L’édition Vollard devait s’accompagner d’eaux-fortes d’Odilon Redon : je n’aime guère Redon, et en plus il est mort. Mais le souvenir des fantaisies labyrinthiques de Catherine Belœil a accompagné mon projet tout au long de son exécution : qu’elle soit infiniment remerciée de bien avoir voulu créer trois dessins, pensés pour ce poème et pour cette mise en pages, et d’avoir accepté de les voir ici publiés.



Technique

• Le format des pages (170 mm × 272 mm) est calculé à partir du nombre d’Or et celui du bloc d’empagement dérive plus ou moins du canon de Hambidge (123,6 mm × 170 mm). Le bloc d’empagement est en réalité ici très théorique et m’a surtout servi de guide : il n’est presque jamais rempli.
• L’interlignage choisi est 13,5 points, pour un corps de texte courant de 11 points. Les mots plus grands qui rythment le poème sont composés en corps 14, 18 et 36, ces derniers étant légèrement sous-interlettrés (–3) pour augmenter l’intensité dramatique des mots. Les murmures en tout petits caractères de l'avant-dernière double page sont composés en corps 9. Ça et là, des lignes sont remontées ou descendues d’une demi-ligne par rapport à la grille de texte, pour éviter des blancs optiquement trop importants.
• On a vu plus haut que j’avais élargi l’espace du Didot H&FJ. En Bodoni Antiqua, je l’ai au contraire rétréci à 90 % de sa valeur initiale.
• Je n’avais pas employé de ligatures techniques (fi, fl, ff, ffl) en romain dans la version en Didot H&FJ (cf. Gérard BLANCHARD, « Le Didot a-t-il besoin de ligatures ? », Cahiers Gutenberg 22) mais je les ai conservées, romain et italiques, dans la version en Bodoni Antiqua.
• Il n’y a pas de folio au bas des pages : il était impossible de rajouter quoi que ce soit à ce texte.
• La couverture n’a rien de réellement originale : on voit un peu partout sur Internet des exemples de superposition des pages du Coup de dés. Le petit miracle est que le résultat soit à la fois séduisant et esthétique, sans être anecdotique le moins du monde.



Rebondissements

À l’occasion d’une exposition (sur le web, et physiquement à Cambridge, de mi-mai à fin-juin 2022) consacrée au 125e anniversaire du Coup de dés et à ses nombreuses suites aux XXe et XXIe siècles, le spécialiste des livres d’artistes Robert Bolick a écrit un bel article critique sur ce travail : Books On Books Collection – Alain Hurtig – Un coup de dés jamais n’abolira le hasard (1914/2012).

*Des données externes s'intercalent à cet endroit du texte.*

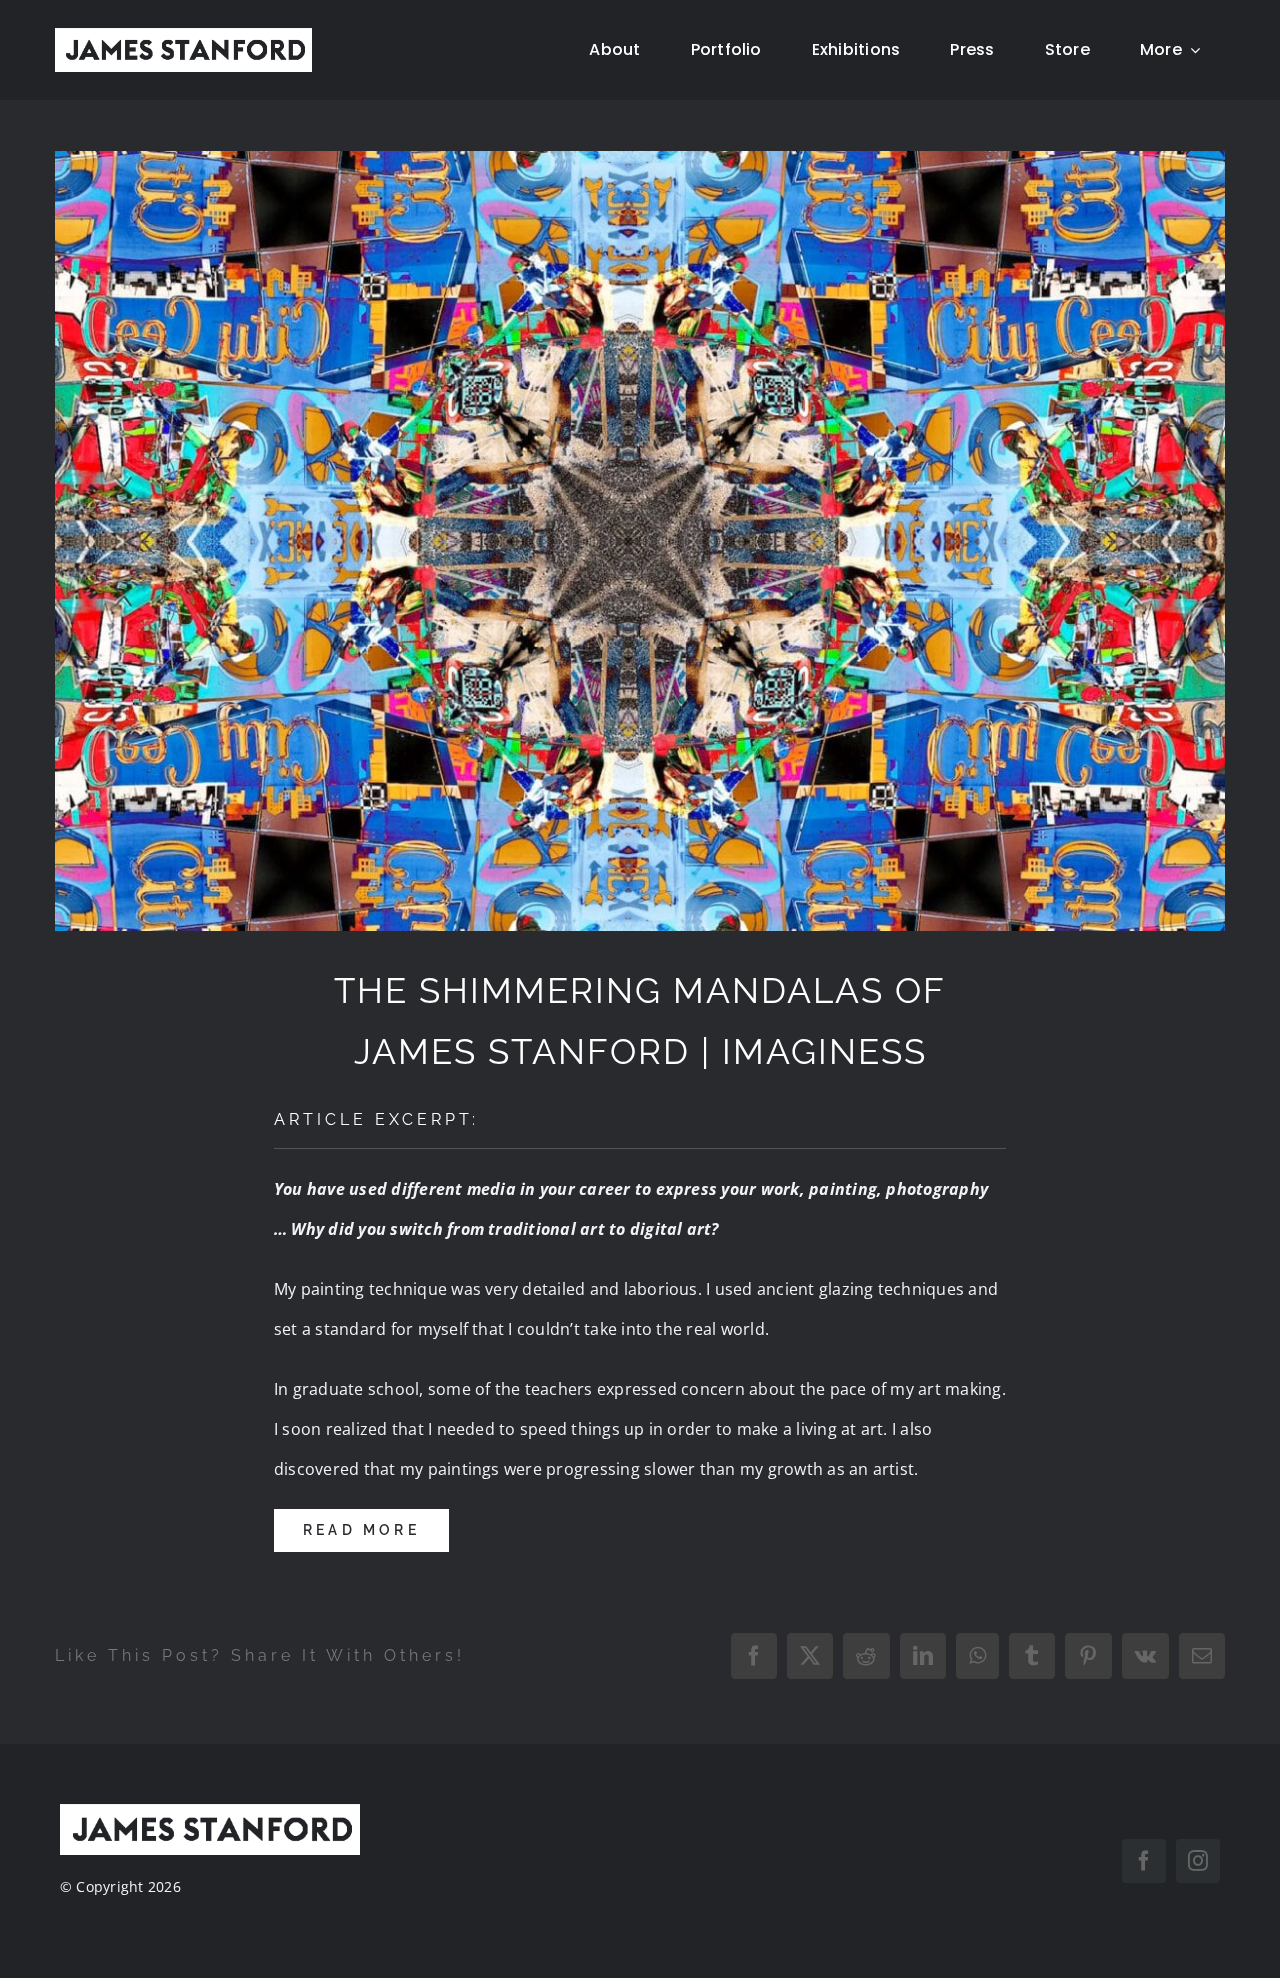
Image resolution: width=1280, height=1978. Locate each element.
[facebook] (1144, 1861)
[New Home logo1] (183, 36)
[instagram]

Il évoque également sur son site bien d’autres travaux, souvent magnifiques, autour du Coup de dés ou inspirés par lui. On lira ces pages, j’en suis certain, avec le plus vif intérêt et le plus grand plaisir.


[1] Philippe DE JONCKHEERE, Le Monde diplomatique, janvier 2012.
[2] Mails à la liste de diffusion du Terrier, le 4 février 2012.
[3] Je suis cependant revenu au Bauer Bodoni pour la composition du grand titre, en page de couverture et en pages intérieures.
[4]
Manuale tipografico de Giambattista Bodoni, éditions Taschen.